O erro do absolutismo está na fragmentação da ideia do que, efetivamente, seja a maior de todas as verdades, quando, na realidade, isso é fruto da subjetividade humana moldada por processos cognitivos e empirismo. O radical utiliza como abordagem suas próprias convicções, em vez de uma abordagem direta e despida de qualquer pretensão. É difícil para ele compreender que pode haver uma eventual mudança de paradigma, a partir dos desdobramentos que refutem o que antes fora visto como verdade.

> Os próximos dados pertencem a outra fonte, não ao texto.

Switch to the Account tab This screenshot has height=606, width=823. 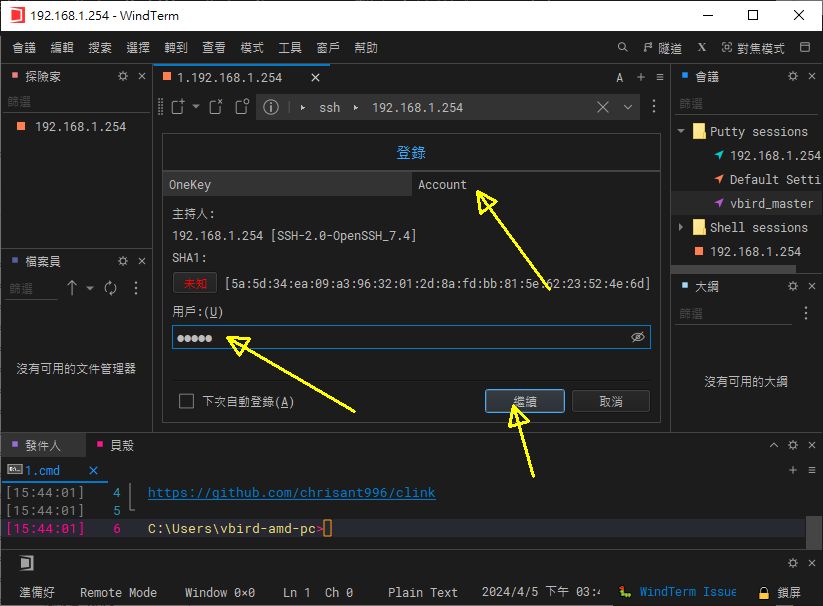tap(442, 184)
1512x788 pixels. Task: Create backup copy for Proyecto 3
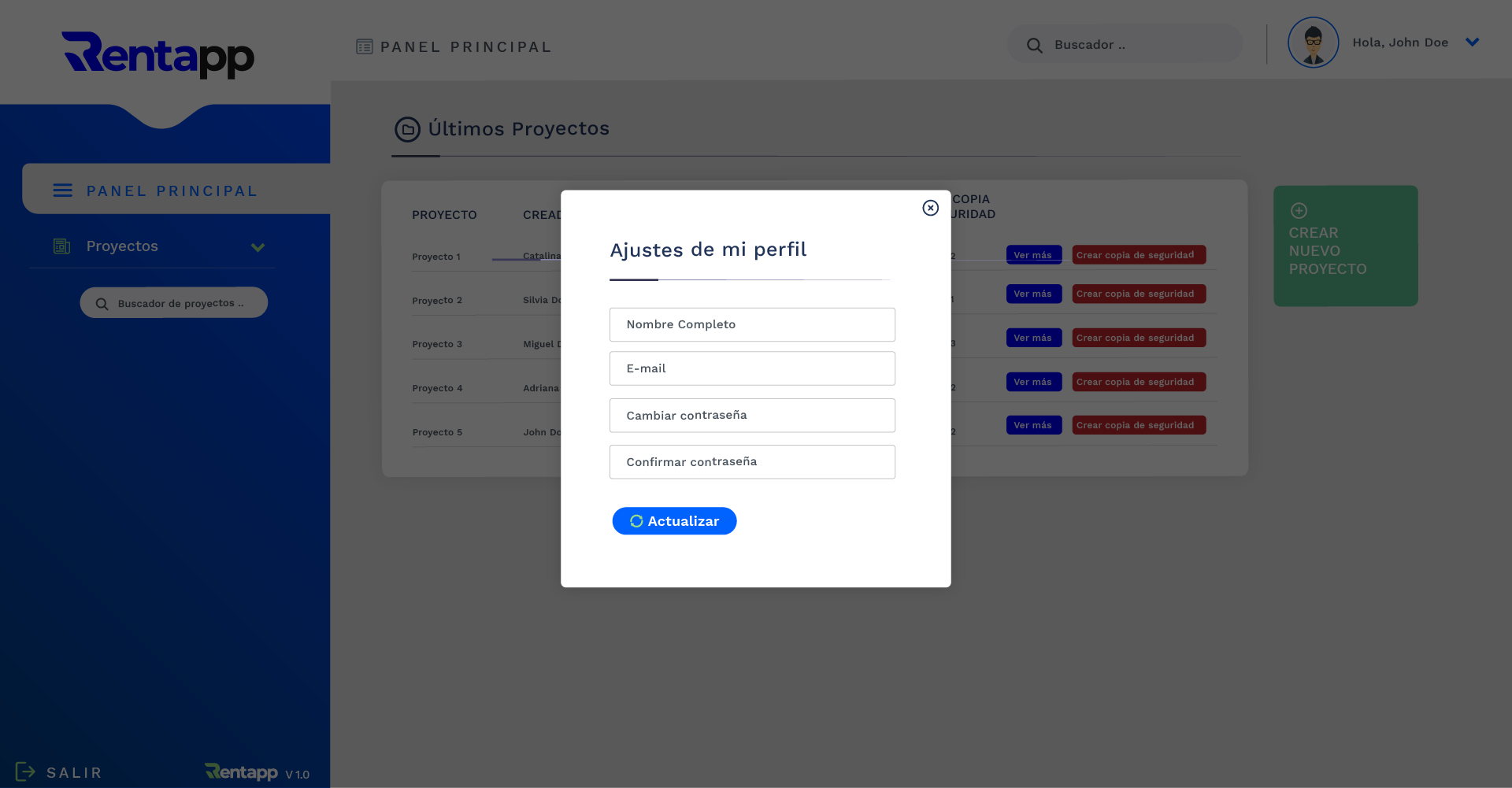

A rigidez de certas verdades torna-se frágil a partir do momento em que sua argumentação carece de evidência, e, que, quando há uma suposta comprovação, geralmente é demasiadamente frágil, tendenciosa, pouco confiável ou de origem duvidosa. Não há justificativas que endossem um tipo de pensamento alicerçado por um ideal rígido e repleto de artimanhas capazes de se autodefender como algo que esteja acima de qualquer dúvida ou questionamento.

O fato é que a dúvida é a bússola do conhecimento, pela qual nos orientamos a fim de partir do ponto A para o ponto B, enquanto algumas certezas funcionam como um cercado que delimita nossa razão e impede a busca pelo conhecimento.